--- MATERIAL FOR THIS TASK ---
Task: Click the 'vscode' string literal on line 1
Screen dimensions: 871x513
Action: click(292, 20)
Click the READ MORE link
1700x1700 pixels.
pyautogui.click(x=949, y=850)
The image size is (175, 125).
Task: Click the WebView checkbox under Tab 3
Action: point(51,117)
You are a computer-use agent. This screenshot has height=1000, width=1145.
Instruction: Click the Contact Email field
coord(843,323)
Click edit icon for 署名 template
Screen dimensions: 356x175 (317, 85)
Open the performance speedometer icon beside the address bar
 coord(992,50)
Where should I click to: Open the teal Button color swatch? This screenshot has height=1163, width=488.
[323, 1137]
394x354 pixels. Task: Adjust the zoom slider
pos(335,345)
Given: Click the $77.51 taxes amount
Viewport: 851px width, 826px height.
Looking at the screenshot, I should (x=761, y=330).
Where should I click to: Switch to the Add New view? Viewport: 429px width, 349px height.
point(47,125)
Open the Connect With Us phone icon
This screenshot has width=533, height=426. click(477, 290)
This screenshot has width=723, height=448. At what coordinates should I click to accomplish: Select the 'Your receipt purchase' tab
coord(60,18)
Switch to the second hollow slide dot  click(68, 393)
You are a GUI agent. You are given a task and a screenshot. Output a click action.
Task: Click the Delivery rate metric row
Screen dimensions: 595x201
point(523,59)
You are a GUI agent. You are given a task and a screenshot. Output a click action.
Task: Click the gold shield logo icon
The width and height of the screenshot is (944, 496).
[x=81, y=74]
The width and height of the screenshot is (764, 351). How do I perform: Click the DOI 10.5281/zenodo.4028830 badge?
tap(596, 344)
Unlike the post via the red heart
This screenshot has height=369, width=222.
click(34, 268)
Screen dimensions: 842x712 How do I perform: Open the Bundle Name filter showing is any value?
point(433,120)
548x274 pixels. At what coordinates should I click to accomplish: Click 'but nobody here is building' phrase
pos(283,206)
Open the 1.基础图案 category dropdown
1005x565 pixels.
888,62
---
■ EXERCISE: Print all the records precisely.

■ COMPLETED EXERCISE:
Task: Click the 'vscode' string literal on line 1
Screen dimensions: 871x513
Action: click(292, 20)
Click the READ MORE link
1700x1700 pixels.
pyautogui.click(x=949, y=850)
The image size is (175, 125).
Task: Click the WebView checkbox under Tab 3
Action: point(51,117)
You are a computer-use agent. This screenshot has height=1000, width=1145.
Instruction: Click the Contact Email field
coord(843,323)
Click edit icon for 署名 template
Screen dimensions: 356x175 (317, 85)
Open the performance speedometer icon beside the address bar
 coord(992,50)
Where should I click to: Open the teal Button color swatch? This screenshot has height=1163, width=488.
[323, 1137]
394x354 pixels. Task: Adjust the zoom slider
pos(335,345)
Given: Click the $77.51 taxes amount
Viewport: 851px width, 826px height.
Looking at the screenshot, I should (x=761, y=330).
Where should I click to: Switch to the Add New view? Viewport: 429px width, 349px height.
point(47,125)
Open the Connect With Us phone icon
This screenshot has width=533, height=426. click(477, 290)
This screenshot has width=723, height=448. At what coordinates should I click to accomplish: Select the 'Your receipt purchase' tab
coord(60,18)
Switch to the second hollow slide dot  click(68, 393)
You are a GUI agent. You are given a task and a screenshot. Output a click action.
Task: Click the Delivery rate metric row
Screen dimensions: 595x201
point(523,59)
You are a GUI agent. You are given a task and a screenshot. Output a click action.
Task: Click the gold shield logo icon
The width and height of the screenshot is (944, 496).
[x=81, y=74]
The width and height of the screenshot is (764, 351). How do I perform: Click the DOI 10.5281/zenodo.4028830 badge?
tap(596, 344)
Unlike the post via the red heart
This screenshot has height=369, width=222.
click(34, 268)
Screen dimensions: 842x712 How do I perform: Open the Bundle Name filter showing is any value?
point(433,120)
548x274 pixels. At what coordinates should I click to accomplish: Click 'but nobody here is building' phrase
pos(283,206)
Open the 1.基础图案 category dropdown
1005x565 pixels.
888,62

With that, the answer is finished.